Extracted data entries
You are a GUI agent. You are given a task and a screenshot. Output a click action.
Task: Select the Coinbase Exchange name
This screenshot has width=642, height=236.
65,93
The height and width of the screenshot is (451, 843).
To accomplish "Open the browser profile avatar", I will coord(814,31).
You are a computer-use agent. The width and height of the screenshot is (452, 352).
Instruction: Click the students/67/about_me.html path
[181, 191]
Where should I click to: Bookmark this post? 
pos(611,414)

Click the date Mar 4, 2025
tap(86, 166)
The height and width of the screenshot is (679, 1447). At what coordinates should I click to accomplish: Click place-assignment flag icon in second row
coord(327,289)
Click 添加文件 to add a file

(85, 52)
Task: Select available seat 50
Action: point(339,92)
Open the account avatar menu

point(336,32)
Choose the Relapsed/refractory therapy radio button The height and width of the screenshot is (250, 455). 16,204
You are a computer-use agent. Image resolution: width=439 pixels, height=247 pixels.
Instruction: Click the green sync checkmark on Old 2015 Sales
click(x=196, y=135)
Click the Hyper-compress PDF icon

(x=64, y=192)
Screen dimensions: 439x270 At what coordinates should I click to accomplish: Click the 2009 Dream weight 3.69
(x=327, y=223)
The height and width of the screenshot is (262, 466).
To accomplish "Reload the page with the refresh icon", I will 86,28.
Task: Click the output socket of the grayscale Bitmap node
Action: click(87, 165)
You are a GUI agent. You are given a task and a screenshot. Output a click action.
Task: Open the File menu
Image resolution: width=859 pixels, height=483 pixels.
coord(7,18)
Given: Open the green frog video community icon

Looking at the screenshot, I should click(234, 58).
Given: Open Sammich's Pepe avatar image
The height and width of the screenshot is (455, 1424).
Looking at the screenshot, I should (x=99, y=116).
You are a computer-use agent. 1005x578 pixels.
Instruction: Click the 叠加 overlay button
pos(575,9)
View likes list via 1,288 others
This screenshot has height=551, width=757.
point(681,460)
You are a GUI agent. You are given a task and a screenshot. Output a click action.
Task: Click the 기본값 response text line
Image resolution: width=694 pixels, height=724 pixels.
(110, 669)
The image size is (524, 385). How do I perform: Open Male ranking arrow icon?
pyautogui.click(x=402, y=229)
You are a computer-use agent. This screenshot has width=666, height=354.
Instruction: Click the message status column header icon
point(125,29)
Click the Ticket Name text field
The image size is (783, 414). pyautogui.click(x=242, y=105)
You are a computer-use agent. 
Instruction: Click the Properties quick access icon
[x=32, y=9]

**Requirement**
Please quote all of the material above word for word.

**Complete answer**
You are a GUI agent. You are given a task and a screenshot. Output a click action.
Task: Select the Coinbase Exchange name
This screenshot has width=642, height=236.
65,93
The height and width of the screenshot is (451, 843).
To accomplish "Open the browser profile avatar", I will coord(814,31).
You are a computer-use agent. The width and height of the screenshot is (452, 352).
Instruction: Click the students/67/about_me.html path
[181, 191]
Where should I click to: Bookmark this post? 
pos(611,414)

Click the date Mar 4, 2025
tap(86, 166)
The height and width of the screenshot is (679, 1447). At what coordinates should I click to accomplish: Click place-assignment flag icon in second row
coord(327,289)
Click 添加文件 to add a file

(85, 52)
Task: Select available seat 50
Action: point(339,92)
Open the account avatar menu

point(336,32)
Choose the Relapsed/refractory therapy radio button The height and width of the screenshot is (250, 455). 16,204
You are a computer-use agent. Image resolution: width=439 pixels, height=247 pixels.
Instruction: Click the green sync checkmark on Old 2015 Sales
click(x=196, y=135)
Click the Hyper-compress PDF icon

(x=64, y=192)
Screen dimensions: 439x270 At what coordinates should I click to accomplish: Click the 2009 Dream weight 3.69
(x=327, y=223)
The height and width of the screenshot is (262, 466).
To accomplish "Reload the page with the refresh icon", I will 86,28.
Task: Click the output socket of the grayscale Bitmap node
Action: click(87, 165)
You are a GUI agent. You are given a task and a screenshot. Output a click action.
Task: Open the File menu
Image resolution: width=859 pixels, height=483 pixels.
coord(7,18)
Given: Open the green frog video community icon

Looking at the screenshot, I should click(234, 58).
Given: Open Sammich's Pepe avatar image
The height and width of the screenshot is (455, 1424).
Looking at the screenshot, I should (x=99, y=116).
You are a computer-use agent. 1005x578 pixels.
Instruction: Click the 叠加 overlay button
pos(575,9)
View likes list via 1,288 others
This screenshot has height=551, width=757.
point(681,460)
You are a GUI agent. You are given a task and a screenshot. Output a click action.
Task: Click the 기본값 response text line
Image resolution: width=694 pixels, height=724 pixels.
(110, 669)
The image size is (524, 385). How do I perform: Open Male ranking arrow icon?
pyautogui.click(x=402, y=229)
You are a computer-use agent. This screenshot has width=666, height=354.
Instruction: Click the message status column header icon
point(125,29)
Click the Ticket Name text field
The image size is (783, 414). pyautogui.click(x=242, y=105)
You are a computer-use agent. 
Instruction: Click the Properties quick access icon
[x=32, y=9]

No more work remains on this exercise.